### GIVEN TEXT:
▶

The letter emphasized that the FAA was “not proposing to
change the informal runway use program” at FLL, and that “[a]ll
arrivals and departures will operate within existing procedures.”
The petitioners in this case are two cities in Florida –
Hollywood and Dania Beach – and two individuals who reside
near FLL. Petitioners seek review of the FAA’s June 23, 2005
letter. They argue that the letter is a reviewable “final order”
because it changes air traffic control procedures at FLL by
authorizing the use of the two secondary runways (13/31 and
9R/27L) to reduce delays and congestion. Petitioners contend
that the letter should be set aside because the FAA issued this
order without engaging in the environmental review process
required by the National Environmental Policy Act (“NEPA”)
and the Transportation Act.
II.

◀

### GIVEN ENTRIES:
▶

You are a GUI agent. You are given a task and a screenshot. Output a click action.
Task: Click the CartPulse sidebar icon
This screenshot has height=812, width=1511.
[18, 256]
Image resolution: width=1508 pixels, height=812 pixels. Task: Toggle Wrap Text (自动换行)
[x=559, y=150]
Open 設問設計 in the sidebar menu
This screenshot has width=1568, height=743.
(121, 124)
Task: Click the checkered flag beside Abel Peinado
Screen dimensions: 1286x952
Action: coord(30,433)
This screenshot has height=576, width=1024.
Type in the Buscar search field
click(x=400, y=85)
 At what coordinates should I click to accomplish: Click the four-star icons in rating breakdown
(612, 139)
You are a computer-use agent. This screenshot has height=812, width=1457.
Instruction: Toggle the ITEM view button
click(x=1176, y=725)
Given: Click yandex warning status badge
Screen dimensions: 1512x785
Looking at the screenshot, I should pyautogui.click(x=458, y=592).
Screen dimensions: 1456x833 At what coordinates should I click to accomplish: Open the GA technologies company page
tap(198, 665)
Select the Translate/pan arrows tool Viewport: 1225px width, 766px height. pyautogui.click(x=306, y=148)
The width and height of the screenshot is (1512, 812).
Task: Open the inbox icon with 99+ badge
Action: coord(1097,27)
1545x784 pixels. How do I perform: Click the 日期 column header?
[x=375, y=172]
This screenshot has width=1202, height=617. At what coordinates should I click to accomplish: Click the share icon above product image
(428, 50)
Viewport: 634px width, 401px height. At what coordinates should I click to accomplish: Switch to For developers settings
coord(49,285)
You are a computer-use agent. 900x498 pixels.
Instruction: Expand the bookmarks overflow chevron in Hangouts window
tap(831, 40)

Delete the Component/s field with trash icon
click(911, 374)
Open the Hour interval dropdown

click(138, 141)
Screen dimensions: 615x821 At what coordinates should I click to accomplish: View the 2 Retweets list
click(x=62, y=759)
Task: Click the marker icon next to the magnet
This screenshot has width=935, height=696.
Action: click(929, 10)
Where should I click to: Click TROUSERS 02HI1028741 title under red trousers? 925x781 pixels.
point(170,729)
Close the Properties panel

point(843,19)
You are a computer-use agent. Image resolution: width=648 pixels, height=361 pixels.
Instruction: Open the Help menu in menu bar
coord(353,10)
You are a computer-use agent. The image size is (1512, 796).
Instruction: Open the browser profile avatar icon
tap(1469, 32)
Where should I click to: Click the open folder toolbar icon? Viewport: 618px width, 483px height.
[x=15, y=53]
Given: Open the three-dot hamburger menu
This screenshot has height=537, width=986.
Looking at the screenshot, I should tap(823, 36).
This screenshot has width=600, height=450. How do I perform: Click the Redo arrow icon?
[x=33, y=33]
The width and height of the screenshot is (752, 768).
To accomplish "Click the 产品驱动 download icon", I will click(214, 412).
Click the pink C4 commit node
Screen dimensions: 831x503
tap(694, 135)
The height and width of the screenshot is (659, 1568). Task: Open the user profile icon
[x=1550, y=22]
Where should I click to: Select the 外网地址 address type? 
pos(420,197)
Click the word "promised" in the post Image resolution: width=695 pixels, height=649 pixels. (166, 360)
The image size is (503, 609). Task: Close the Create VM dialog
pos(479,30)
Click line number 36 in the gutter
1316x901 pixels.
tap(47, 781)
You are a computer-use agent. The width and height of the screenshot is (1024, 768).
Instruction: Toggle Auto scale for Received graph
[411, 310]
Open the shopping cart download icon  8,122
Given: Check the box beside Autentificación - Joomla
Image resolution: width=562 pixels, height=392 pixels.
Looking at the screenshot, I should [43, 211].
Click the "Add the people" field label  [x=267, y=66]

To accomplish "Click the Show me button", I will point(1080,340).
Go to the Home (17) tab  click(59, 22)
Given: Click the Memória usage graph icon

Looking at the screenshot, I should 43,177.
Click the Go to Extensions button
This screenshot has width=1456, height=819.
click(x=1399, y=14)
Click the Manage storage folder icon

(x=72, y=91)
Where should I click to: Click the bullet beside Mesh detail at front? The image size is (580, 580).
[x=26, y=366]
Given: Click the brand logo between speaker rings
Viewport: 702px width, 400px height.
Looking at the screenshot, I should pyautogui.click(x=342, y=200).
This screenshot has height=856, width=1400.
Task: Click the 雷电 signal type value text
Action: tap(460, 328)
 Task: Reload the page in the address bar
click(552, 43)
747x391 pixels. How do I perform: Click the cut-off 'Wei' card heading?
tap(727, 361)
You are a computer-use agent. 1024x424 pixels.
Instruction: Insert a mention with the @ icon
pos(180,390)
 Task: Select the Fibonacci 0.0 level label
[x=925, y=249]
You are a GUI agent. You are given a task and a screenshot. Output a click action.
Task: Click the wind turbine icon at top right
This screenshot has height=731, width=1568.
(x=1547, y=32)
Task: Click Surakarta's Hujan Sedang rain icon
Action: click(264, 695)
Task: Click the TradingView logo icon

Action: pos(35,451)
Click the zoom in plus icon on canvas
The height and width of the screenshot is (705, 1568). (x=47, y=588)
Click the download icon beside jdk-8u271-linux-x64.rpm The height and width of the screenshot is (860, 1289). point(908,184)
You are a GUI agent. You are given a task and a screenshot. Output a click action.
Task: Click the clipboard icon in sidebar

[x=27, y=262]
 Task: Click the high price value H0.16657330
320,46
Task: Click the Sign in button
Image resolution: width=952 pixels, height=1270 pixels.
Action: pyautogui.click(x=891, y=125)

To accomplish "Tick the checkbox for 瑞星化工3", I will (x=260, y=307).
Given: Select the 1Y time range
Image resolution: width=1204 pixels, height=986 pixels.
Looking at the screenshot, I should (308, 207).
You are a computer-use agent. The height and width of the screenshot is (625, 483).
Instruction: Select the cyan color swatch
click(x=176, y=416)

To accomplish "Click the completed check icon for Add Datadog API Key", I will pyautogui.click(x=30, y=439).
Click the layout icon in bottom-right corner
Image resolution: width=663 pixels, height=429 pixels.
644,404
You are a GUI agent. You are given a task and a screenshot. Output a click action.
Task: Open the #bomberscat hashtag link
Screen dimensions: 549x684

◀

### WHAT YOU SHOULD DO:
According to the court excerpt, which two Florida cities are among the petitioners? The material is not needed for what comes next.

### SOLUTION TO THE EXERCISE:
Hollywood and Dania Beach.